I had a post about my camera changes planned for today, but we lost a legend in our community yesterday. Abe Doumar, of Doumar's Ice Cream and BBQ died at the tremendous age of 92. He'd recently cut back from 60-70 hour weeks to 30-40 hour weeks and could be seen at the shop making his famous cones nearly every time we went in. I'm re-posting a post I wrote for Annie at Insideology to tell you a little about this amazing man and the legend his eatery has become in our town.
Doumar’s has a wonderful history. Abe Doumar, one of four brothers from Damascus, Syria, is credited with the invention of the ice cream cone. We love Abe Doumar! At the St. Louis Exposition in 1904, Abe Doumar purchased a waffle that he then rolled into a cone and topped with some ice cream to sell at the fair. Impressed with his brilliance (And who wouldn’t be?) and success, Abe brought his brothers to America where they sold ice cream cones at the Jamestown Exposition in 1907. For the Exposition Abe had a four-waffle machine made, and the brothers sold more than 23,000 cones.
After the Exposition, the brothers set up shop at the Ocean View Amusement Park, once considered the finest resort area south of Atlantic City, New Jersey. A 1933 hurricane devastated the Ocean View area, and afterwards, in 1934, George (brother to Abe, who had died in 1920) opened the drive-in soda fountain in its current location. George’s son Albert can still be found making cones on the original four-cone machine nearly everyday. As a side note, because I’m a bit of a hurricane buff, the Hurricane of 1933 made landfall on the Virginia/North Carolina border as a Category 1 hurricane. In Norfolk, a tidal surge of 7-9 feet flooded much of downtown and sank 10 ships. It was the strongest hurricane to hit the area until Hurricane Isabel in 2003, which struck four days after we moved here.
Today, Doumar’s looks much the same as it did when it opened in the 1930s. While I’m sure the orange vinyl seats on the booths and the stools at the counter have been replaced over the years, the sense you get is that they’ve been there since the beginning. The same goes for the faux wood laminate table tops. The bathrooms are outside. If you need to go, you grab the key on the hook to unlock the door. But really, I recommend waiting until you get home.
The drive-in is still operational, and this is a popular Norfolk eatery. When we were house hunting in Norfolk 12 years ago, this was one of our realtor’s first stops with us! People come for the ice cream and the food. The limeade is the most popular beverage, unless you opt for a milkshake. Those can be served regular or, for 10 cents more, “drugstore” thin. If you’re looking for a healthy meal, don’t come to Doumar’s! Folks, the bacon for the BLT is fried in the deep fryer. It’s awesome. The cheeseburger, one of my favorites, has cheese on both sides, but they’re best known for their pork BBQ. It’s served Southern style, with slaw, and you add your own hot sauce at the table.

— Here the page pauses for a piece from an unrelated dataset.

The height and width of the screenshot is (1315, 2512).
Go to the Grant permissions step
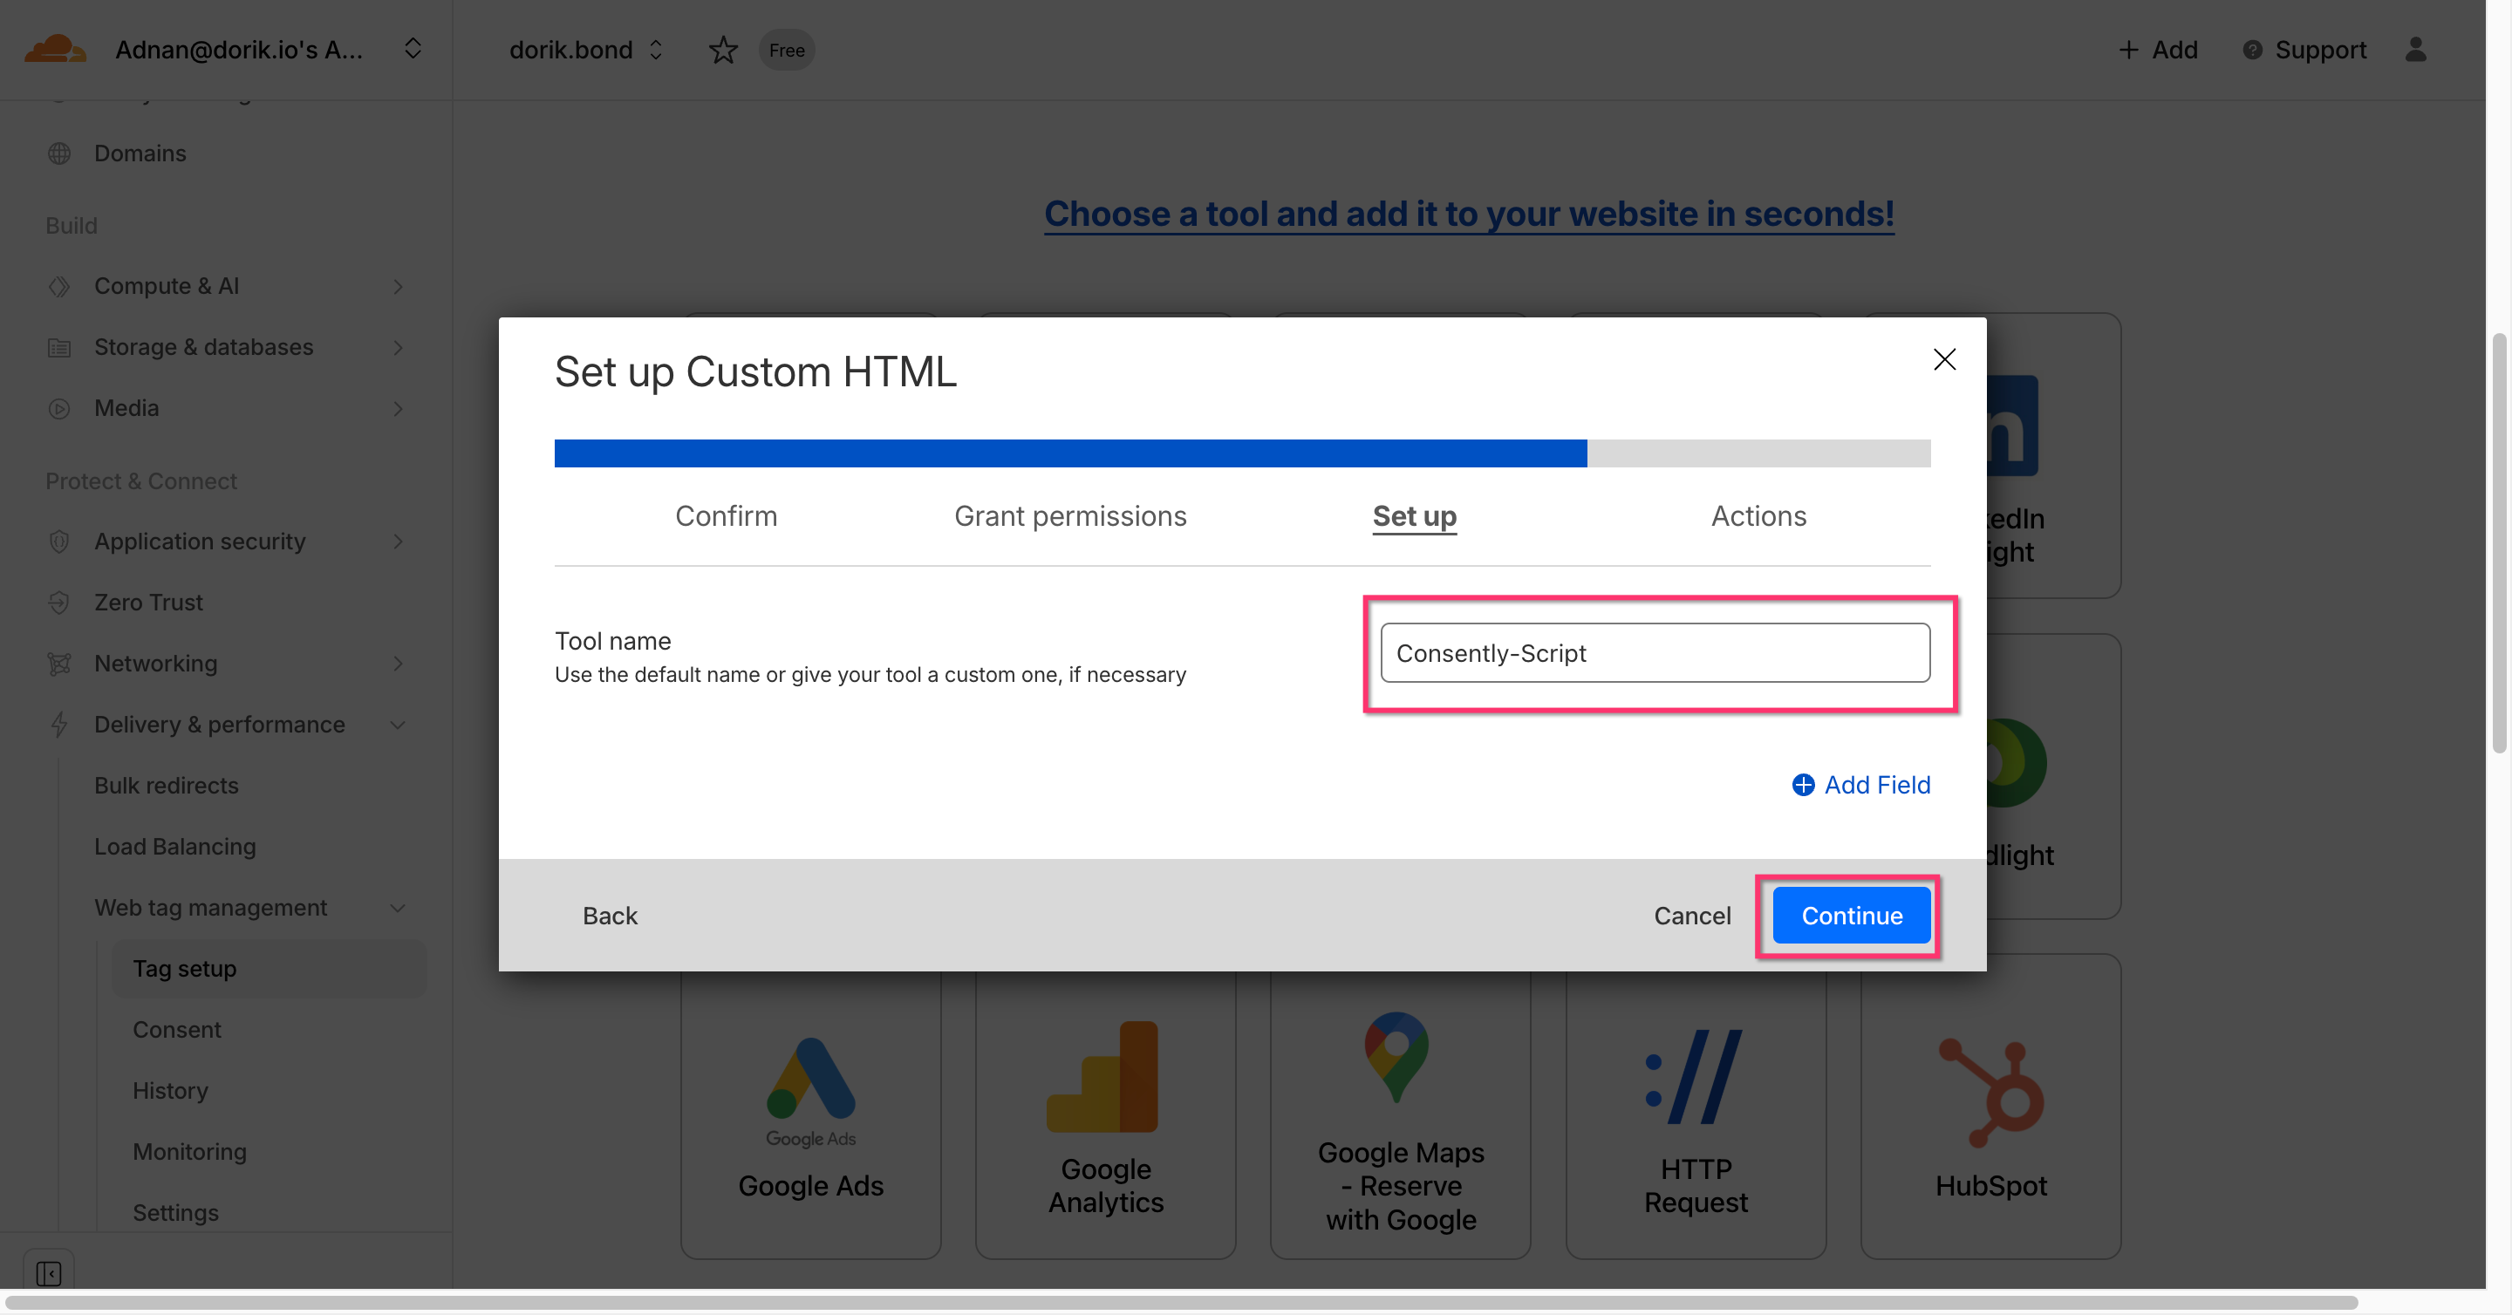tap(1070, 516)
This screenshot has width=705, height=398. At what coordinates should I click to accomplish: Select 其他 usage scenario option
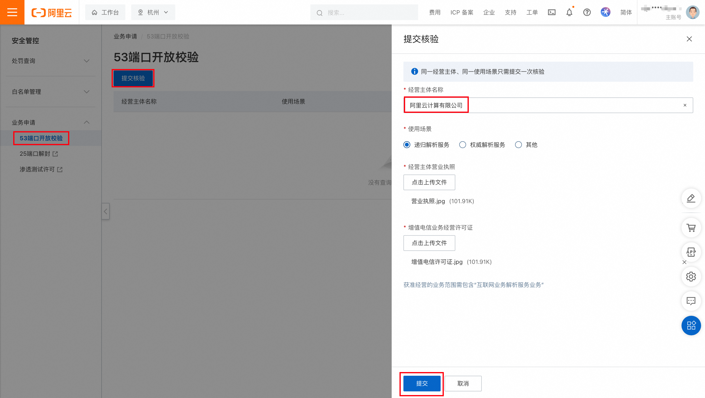[518, 145]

No plates or utensils, just plastic-wrapped sandwiches and paper napkins. The food comes fast and is simple and delicious. You tend to eat it fast too, because generally there’s a standing-room-only line waiting for a table. And you usually see someone you know there too. Grandparents take their grandkids, families come for lunch or dinner, teens stop in for ice cream. We ran into our neighbors at lunch this day.
Doumar’s has been featured on Food Channel shows and has won James Beard awards. It’s not fancy, but it is special. And I love what they say on their web site, “Our favorite awards over the years have been the many smiles!”
I can't tell you how Abe Doumar's loss has left such a void in our community. It seriously was the talk of the town yesterday, and even the bright spring sunshine felt somber. Here's a news story about Abe showing just how beloved he was... it wasn't just the place; it was the man himself. He'll be missed, but the smiles he created will linger on. What a wonderful business to be in? Making people smile with ice cream!